Your answer should be the exact lines of the data below from the one containing "The width and" through the one containing "Expand Zahlungen panel"; please include nothing else.

Records supplied:
Start of Block

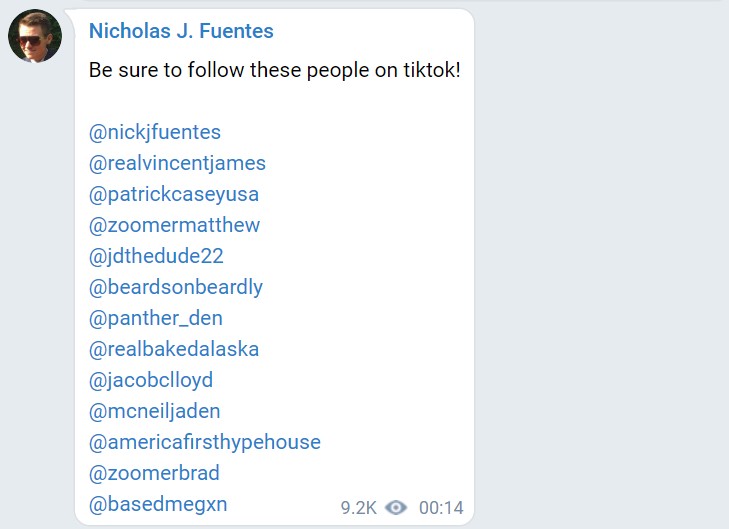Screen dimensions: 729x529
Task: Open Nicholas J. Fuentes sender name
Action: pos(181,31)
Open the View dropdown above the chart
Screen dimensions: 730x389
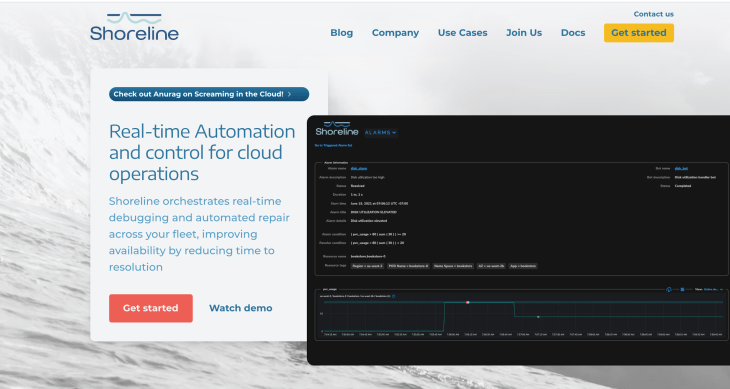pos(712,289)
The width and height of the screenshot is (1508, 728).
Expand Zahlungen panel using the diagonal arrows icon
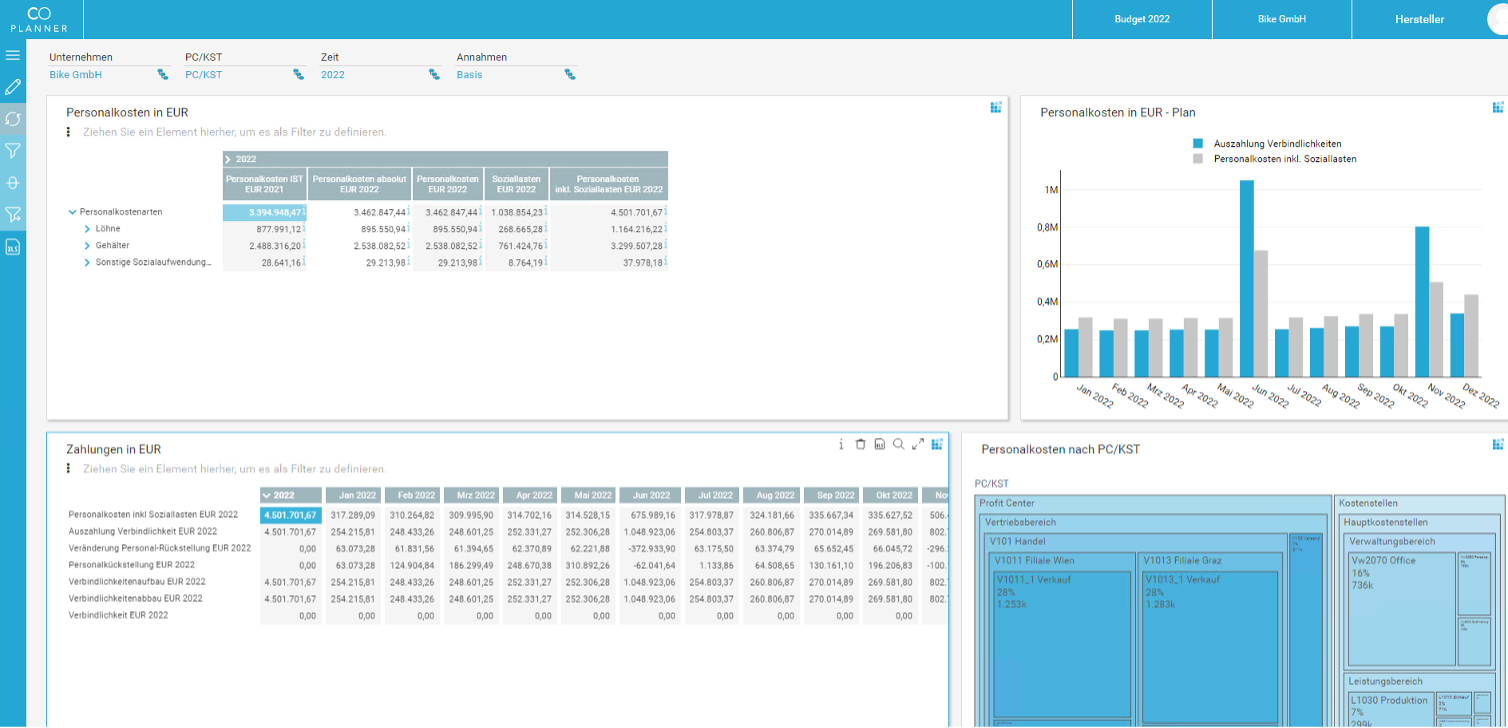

End of Block
Start of Block

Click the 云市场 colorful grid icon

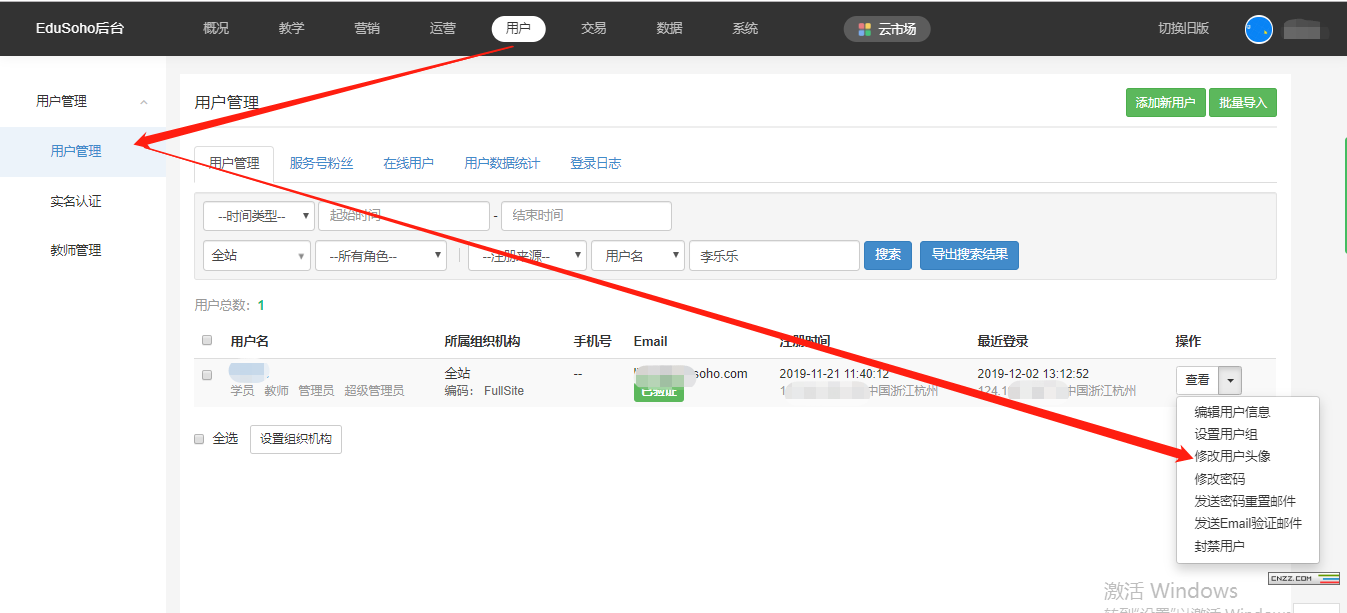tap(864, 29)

End of Block

Solution to this exercise:
The width and height of the screenshot is (1508, 728).
Expand Zahlungen panel using the diagonal arrows icon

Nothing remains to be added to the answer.